Ponceludon and Bellegarde.

He receives advice and aid from a doctor, Le Marquis de Bellegarde, a friendly older man who appreciates Ponceludon's determination and talent: "Honesty and wit are so rarely combined."  Bellgarde has a beautiful daughter, Mathilde, who is planning to marry a wealthy aristocrat she doesn't love in order to be able to continue her scientific studies.  One of the grand dames of society, the conniving Madame de Blayac, alternately helps or hinders (or seduces) Ponceludon depending on her mood and circumstances.

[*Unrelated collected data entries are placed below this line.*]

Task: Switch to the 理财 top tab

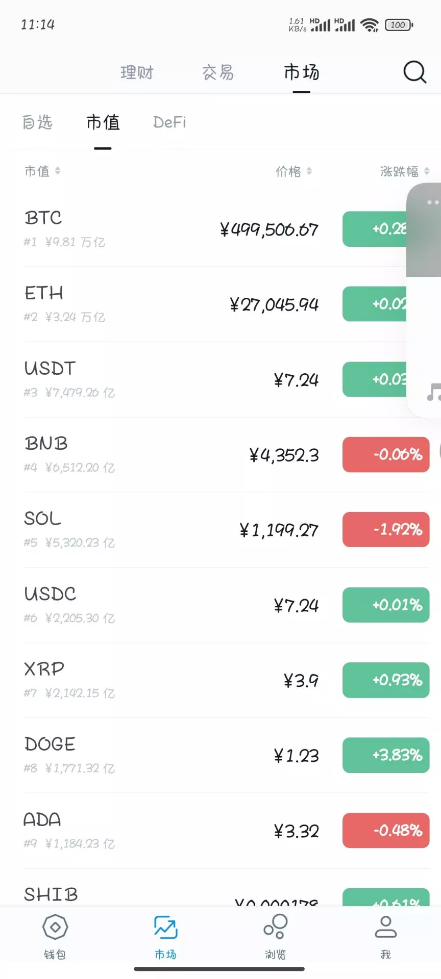Action: (137, 72)
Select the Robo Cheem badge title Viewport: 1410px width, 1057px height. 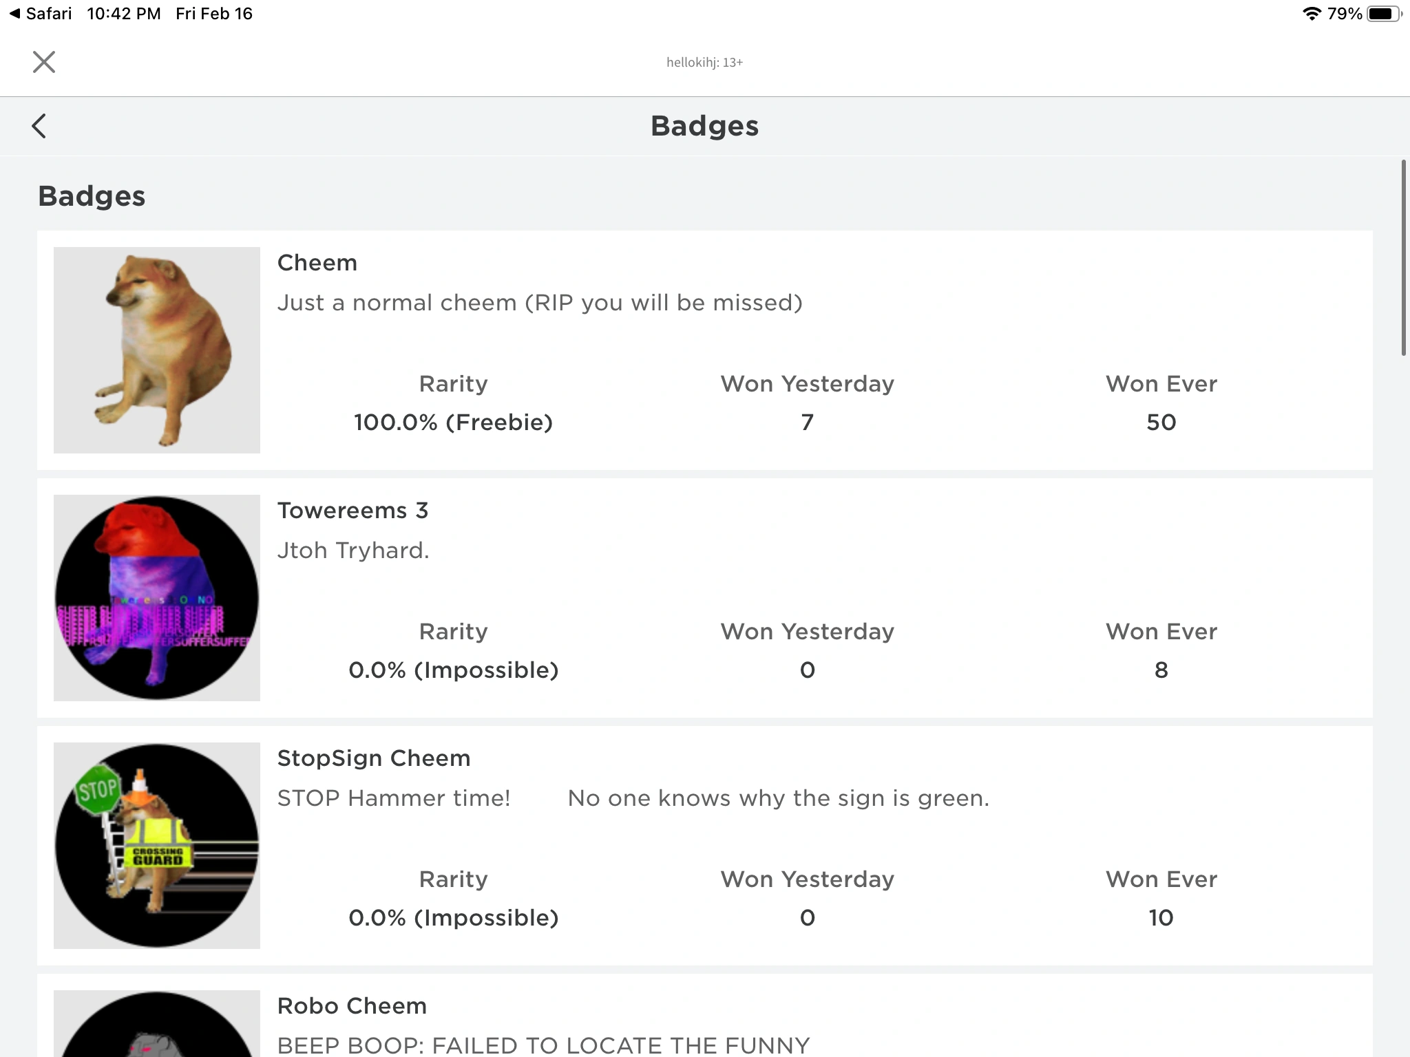pyautogui.click(x=352, y=1006)
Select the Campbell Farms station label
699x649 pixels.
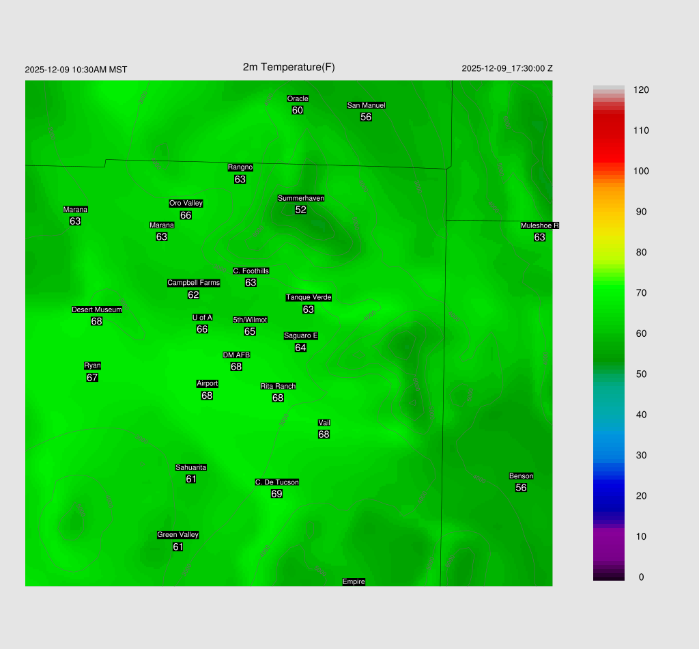(x=194, y=283)
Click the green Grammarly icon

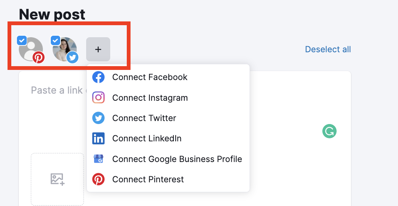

In the end, Ponceludon can no longer stand to play the childish court games.  When Mathilde breaks off her engagement out of love for him, he marries her and returns home with her to continue the struggle to drain the swamps through other means.

Mathilde and Ponceludon.

There are some moments that feel very honest and sincere, such as when a group of supposedly "deaf and dumb" students prove that they have just as much wit as the courtiers with sign language, and when Ponceludon finally confronts the aristocrats about their immaturity: "Children will die tomorrow because you ridicule me today.  You envy Voltaire's wit.  He would have wept.   He was ridiculously compassionate.  Whose turn is next?  Who gets lashed with wit so sharp his whole family reels?  You?  You, perhaps?  Unless you get the chance to lash your neighbor first.  Monsieur!  Take off your mask!  We all want to know who coined ''Marquis des Antipodes.''  I'm going back to my swamps where I belong.  I'll build my canals and dikes.  I'll dig mud with my bare hands."

It was actually a good movie, aside from the penis in the beginning.